━━━ PROVIDED RECORDS
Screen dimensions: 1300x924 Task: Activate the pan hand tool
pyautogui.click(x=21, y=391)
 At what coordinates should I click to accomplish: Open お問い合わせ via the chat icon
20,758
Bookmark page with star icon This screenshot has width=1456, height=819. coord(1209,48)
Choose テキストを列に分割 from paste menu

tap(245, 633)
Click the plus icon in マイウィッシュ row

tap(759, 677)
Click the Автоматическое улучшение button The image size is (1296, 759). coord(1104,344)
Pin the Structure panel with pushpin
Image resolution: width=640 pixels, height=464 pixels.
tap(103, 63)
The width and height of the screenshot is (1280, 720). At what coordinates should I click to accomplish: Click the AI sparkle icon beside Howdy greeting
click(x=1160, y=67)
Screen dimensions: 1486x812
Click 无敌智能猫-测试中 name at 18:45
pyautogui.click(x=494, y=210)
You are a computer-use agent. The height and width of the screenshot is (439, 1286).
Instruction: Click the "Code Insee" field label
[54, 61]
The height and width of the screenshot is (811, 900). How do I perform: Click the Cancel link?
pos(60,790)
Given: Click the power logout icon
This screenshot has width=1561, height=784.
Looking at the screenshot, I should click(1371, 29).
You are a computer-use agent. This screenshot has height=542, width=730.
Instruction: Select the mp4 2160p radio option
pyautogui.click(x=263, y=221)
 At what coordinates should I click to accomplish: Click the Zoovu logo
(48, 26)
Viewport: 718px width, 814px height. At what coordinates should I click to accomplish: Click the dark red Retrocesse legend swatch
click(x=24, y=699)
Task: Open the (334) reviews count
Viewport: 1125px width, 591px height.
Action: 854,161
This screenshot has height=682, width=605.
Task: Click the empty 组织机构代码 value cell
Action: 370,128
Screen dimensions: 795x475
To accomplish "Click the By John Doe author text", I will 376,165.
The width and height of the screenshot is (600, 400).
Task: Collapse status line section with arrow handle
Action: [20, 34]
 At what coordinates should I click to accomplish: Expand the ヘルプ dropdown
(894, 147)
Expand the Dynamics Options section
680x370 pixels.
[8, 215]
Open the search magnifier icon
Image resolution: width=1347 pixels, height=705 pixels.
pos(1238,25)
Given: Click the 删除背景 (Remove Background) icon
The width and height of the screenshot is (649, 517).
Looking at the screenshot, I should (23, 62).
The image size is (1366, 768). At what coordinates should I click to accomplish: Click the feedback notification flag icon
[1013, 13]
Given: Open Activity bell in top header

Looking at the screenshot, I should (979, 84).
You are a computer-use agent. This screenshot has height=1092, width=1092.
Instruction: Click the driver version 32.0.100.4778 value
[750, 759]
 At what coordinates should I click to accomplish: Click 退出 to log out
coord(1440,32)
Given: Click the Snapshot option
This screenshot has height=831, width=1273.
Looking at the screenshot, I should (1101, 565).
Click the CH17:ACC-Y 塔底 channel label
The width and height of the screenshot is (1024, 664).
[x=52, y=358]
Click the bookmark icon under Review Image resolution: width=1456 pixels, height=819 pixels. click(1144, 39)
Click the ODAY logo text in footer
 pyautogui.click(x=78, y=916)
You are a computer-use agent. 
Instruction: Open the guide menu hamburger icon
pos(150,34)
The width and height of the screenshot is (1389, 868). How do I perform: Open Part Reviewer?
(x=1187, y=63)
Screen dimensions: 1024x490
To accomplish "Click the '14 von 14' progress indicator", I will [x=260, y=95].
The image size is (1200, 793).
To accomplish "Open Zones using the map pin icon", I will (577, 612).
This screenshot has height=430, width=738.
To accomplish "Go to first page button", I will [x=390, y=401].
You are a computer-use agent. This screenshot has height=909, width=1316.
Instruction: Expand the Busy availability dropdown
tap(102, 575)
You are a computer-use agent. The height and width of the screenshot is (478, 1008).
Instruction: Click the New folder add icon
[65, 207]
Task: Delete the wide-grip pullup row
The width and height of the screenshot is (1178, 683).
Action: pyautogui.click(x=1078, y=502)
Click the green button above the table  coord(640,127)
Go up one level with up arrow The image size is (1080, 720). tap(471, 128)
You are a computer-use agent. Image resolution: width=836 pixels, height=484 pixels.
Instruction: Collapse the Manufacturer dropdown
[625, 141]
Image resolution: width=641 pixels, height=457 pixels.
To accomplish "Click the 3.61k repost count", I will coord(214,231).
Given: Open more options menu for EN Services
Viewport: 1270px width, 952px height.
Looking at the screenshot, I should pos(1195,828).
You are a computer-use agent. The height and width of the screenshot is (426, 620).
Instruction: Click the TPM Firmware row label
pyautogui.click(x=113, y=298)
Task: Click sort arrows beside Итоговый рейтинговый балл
━━━━━━
> **GIVEN INSTRUCTION**
Copy verbatim the lines of the records starting at the line containing "Given: Open more options menu for EN Services" and ending with the last line of the records.

> **TASK RESULT**
Given: Open more options menu for EN Services
Viewport: 1270px width, 952px height.
Looking at the screenshot, I should pos(1195,828).
You are a computer-use agent. The height and width of the screenshot is (426, 620).
Instruction: Click the TPM Firmware row label
pyautogui.click(x=113, y=298)
Task: Click sort arrows beside Итоговый рейтинговый балл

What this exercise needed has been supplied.